Il saluto
L'editoriale - Un giornalismo per la provincia ma non provincialotto. Buon lavoro, Il Goriziano!
Cambio di direzione per il nostro quotidiano. Da oggi il timone passa a Ivan Bianchi. A Salvatore Ferrara il ruolo in seconda. Il commento.
In un turbinio di pensieri, emozioni e parole, avvolti da ricordi e da idee, da speranze e da infinite domande si apre questa giornata, 7 ottobre 2024 – per gli storici un punto non indifferente nell’età moderna – che segna anche il mio inizio di direzione di questo quotidiano.
Ammetto con franchezza che ho sempre amato il lavoro che si cela dietro le quinte, nella discrezione e lontano dai riflettori: quando, nel 2020, mi sono ritrovato con l’amico e collega Timothy Dissegna in un locale della Bisiacaria per gettare le basi concrete di questo progetto mi sarei aspettato un costante lavoro giornalistico in seconda e, chiaramente, per oneri e onori, la non sempre facile amministrazione.
Cosa si celava nel futuro nessuno lo avrebbe previsto, nemmeno chi, come me, è abituato a guardare ad ampio spettro non solo alla contingenza e al passato ma alle dinamiche che, nel tempo, si prospettano di fronte a sé. Ora la necessità è prendere in corsa il timone di un progetto che non è più relegato a una ristretta cerchia amicale ma si è reso, e lo dico con la consapevolezza di chi ripete costantemente «non sum dignus!», una barca che non vede solamente i tre protagonisti della prima firma di questo giornale, Timothy, io e Fabio Bergamasco, ma varie firme di giornalisti con una professionalità e un forte senso del dovere verso la professione e verso i lettori, e di collaboratori che, con grinta e passione, si sono avvicinati o si avvicinano al mestiere del giornalista, a oggi tanto bistrattato quanto necessario nella sincerità. Ed è questa la principale sfida che vedo di fronte a me, nel guardare avanti.

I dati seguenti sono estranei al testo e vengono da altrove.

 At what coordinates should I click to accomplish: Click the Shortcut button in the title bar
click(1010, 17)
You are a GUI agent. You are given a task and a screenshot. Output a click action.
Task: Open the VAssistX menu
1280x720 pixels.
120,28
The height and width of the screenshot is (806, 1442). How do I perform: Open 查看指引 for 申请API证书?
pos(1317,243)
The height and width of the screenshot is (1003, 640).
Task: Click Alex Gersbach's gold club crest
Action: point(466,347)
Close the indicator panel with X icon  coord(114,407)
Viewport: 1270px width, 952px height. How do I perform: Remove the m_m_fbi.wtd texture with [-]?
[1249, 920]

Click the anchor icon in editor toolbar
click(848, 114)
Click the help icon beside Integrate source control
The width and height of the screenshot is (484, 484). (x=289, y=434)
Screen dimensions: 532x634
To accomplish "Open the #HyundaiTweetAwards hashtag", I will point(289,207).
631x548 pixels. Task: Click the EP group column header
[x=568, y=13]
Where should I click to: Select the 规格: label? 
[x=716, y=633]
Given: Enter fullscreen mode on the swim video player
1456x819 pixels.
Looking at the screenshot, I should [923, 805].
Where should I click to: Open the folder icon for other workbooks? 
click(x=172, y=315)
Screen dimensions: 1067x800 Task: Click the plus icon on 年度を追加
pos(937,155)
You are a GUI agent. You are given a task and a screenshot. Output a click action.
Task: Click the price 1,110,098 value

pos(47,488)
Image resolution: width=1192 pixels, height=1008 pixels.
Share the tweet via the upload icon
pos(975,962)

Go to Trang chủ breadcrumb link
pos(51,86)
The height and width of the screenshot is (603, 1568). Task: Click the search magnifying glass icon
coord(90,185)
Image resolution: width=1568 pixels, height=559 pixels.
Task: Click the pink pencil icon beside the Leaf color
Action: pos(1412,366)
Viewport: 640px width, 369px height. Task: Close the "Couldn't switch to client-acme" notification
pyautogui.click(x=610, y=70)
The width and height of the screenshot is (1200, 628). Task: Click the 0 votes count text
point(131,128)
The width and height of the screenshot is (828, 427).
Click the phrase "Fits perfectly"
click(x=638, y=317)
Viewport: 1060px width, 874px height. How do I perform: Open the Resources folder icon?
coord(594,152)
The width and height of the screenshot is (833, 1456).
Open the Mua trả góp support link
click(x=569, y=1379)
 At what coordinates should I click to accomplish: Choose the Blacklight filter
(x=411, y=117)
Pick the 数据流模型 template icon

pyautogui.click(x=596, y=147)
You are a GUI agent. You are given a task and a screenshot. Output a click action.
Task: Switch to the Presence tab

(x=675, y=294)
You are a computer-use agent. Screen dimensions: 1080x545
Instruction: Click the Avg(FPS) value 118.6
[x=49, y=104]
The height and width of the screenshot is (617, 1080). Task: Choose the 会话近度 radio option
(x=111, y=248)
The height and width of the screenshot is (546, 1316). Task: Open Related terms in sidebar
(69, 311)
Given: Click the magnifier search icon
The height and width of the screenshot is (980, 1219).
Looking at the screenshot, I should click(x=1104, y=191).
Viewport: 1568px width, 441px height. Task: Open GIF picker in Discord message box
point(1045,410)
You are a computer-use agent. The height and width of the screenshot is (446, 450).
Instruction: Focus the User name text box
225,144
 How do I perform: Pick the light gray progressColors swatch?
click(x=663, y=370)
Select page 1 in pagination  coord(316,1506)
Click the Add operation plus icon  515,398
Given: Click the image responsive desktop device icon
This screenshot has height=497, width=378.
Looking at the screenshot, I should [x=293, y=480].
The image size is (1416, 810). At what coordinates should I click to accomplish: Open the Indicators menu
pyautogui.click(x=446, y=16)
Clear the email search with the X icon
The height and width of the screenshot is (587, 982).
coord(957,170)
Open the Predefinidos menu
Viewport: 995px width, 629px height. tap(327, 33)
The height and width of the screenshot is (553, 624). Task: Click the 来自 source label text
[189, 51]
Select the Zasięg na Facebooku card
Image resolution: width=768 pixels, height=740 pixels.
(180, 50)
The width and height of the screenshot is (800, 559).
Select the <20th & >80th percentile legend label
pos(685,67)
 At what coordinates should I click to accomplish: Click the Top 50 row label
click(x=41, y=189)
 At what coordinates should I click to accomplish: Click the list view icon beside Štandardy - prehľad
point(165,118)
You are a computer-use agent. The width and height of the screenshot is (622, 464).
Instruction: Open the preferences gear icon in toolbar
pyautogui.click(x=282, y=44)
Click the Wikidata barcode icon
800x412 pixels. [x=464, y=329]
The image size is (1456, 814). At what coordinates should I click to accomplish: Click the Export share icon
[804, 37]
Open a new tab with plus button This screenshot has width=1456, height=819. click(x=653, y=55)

Come questo Territorio, multilingue, multiculturale – a tratti multietnico anche se questa distinzione risulta spesso più divisiva di quanto la si speri di coesione sociale – con una storia densa e pesante e un futuro da costruire. Affronteremo la Capitale Europea della Cultura a breve, con la necessità, per un giornale che ha guardato fin da subito al Goriziano sloveno con gli stessi occhi con cui ha guardato il Goriziano italiano, di essere schietto nel negativo quanto nel positivo. Così come per il monfalconese dove la delicatezza di un’informazione precisa è quanto mai attuale: cito, per fare solo un esempio, la quantità di ore e di scambi di opinioni e di analisi di documenti che è passata per ogni articolo riguardante il “Caso centri islamici”.
Lo dobbiamo, in primis, a noi stessi e alla professione che abbiamo scelto e, chiaramente, in secundis ai lettori, alle lettrici, dai giovanissimi fino a chi, con un bagaglio di esperienza di vita non da poco, legge e commenta. A volte con sincera voglia di analisi e di confronto, altre volte con meno granu salis. A tutti è dovuto quel lavoro onesto che si propugna nei documenti deontologici e nei grandi convegni ma che si scontra sempre con la cruda realtà del giornalismo locale.
C’è ansia nel credersi non sempre pronti, c’è paura, va ammesso, nel rischiare di non essere al passo o all’altezza, c’è timore nel domandarsi sempre se le fonti sono abbastanza e se il tempo sarà o meno clemente nel concedere la possibilità di fare anche la più insulsa – ma mai inutile – telefonata di verifica. Sono certo, però, in coscienza, che c’è anche un forte desiderio di dare sempre il massimo per fornire un’informazione che sia, sì, di provincia ma non provincialotta, garbata ma mai soffice quanto vi è necessità di un commento deciso.
Mi auguro, come già fatto in questi quattro anni di avventura e che ora vede scendere dalla barca il direttore che l’ha plasmato per primo e cui diamo il più grande «in bocca al lupo» nel ringraziarlo per il suo lavoro, il buon Timothy Dissegna, che il confronto non manchi mai a ogni livello e che la voglia di raccontare fatti, eventi, persone, società e storia del territorio del Goriziano sia la bussola in questi mesi, in questi anni. Mi auguro di poter sempre, e ancora, dire quanto scrisse il poeta russo Sergej Aleksandrovič Esenin, nella sua “Confessioni di un teppista”, magistralmente musicata dal Branduardi: «Io non sono cambiato, il cuore ed i pensieri son gli stessi».
Ad maiora, Il Goriziano. Buon lavoro a colleghi e colleghe e buona lettura a tutti voi.